A declassified report plans for "human/machine fusion" — and the toll it will take on society.
The U.S. military has ambitious plans to turn its soldiers into high-tech cyborg warriors by making them stronger, enhancing their senses, and wiring their brains to computers.
Pentagon brass thinks these cyborgs will make their way to the battlefield by 2050, Army Times reports. The Department of Defense just declassified a report from October that details its plans for "human/machine fusion," revealing its bizarre plan to bring to life military tech that's always been safely quarantined within the realm of science fiction.
The report's executive summary identifies four key upgrades it hopes to develop over the next three decades. Two include enhancing soldiers' eyesight and hearing. The military also wants to make soldiers stronger by equipping them with new wearables.
According to the report, all three of these will "offer the potential to incrementally enhance performance beyond the normal human baseline."
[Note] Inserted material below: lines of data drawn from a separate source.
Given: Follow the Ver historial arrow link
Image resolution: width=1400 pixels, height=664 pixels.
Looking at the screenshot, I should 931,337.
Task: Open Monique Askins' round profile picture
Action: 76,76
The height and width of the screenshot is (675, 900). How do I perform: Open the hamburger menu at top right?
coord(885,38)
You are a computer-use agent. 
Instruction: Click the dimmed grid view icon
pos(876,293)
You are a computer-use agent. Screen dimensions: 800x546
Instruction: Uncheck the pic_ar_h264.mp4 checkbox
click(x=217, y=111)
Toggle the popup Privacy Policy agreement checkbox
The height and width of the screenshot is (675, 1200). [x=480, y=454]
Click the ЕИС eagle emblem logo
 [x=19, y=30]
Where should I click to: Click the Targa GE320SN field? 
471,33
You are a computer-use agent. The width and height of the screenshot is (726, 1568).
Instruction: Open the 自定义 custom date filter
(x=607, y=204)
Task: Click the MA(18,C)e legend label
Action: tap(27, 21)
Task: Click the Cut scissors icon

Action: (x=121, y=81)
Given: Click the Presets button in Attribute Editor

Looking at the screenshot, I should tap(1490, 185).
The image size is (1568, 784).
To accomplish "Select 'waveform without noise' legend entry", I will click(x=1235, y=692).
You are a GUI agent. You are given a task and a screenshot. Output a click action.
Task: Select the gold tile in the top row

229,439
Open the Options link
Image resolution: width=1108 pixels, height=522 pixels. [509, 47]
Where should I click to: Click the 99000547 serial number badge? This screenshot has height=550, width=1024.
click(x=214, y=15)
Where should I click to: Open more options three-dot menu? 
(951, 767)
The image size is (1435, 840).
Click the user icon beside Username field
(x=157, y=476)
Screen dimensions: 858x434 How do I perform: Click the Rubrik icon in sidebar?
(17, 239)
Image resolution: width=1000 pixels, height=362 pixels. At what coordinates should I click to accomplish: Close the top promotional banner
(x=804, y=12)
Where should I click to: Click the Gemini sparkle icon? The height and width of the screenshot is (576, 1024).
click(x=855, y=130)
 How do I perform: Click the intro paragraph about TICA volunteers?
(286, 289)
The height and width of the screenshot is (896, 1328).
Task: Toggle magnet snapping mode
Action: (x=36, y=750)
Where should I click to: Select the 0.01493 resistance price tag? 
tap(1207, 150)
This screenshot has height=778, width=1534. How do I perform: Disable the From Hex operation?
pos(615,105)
What has the military really excited, however, is the fourth category: "direct neural enhancement of the human brain for two-way data transfer." In other words, connecting soldier's minds to computers so that military leaders could instantaneously transfer new information, but also to let soldiers control pilotless vehicles with their thoughts.
Troubling, however, is the report's predicted aftermath: "introduction of augmented human beings into the general population, DOD active duty personnel, and near-peer competitors will accelerate in the years following 2050 and will lead to imbalances, inequalities, and inequities in established legal, security, and ethical frameworks."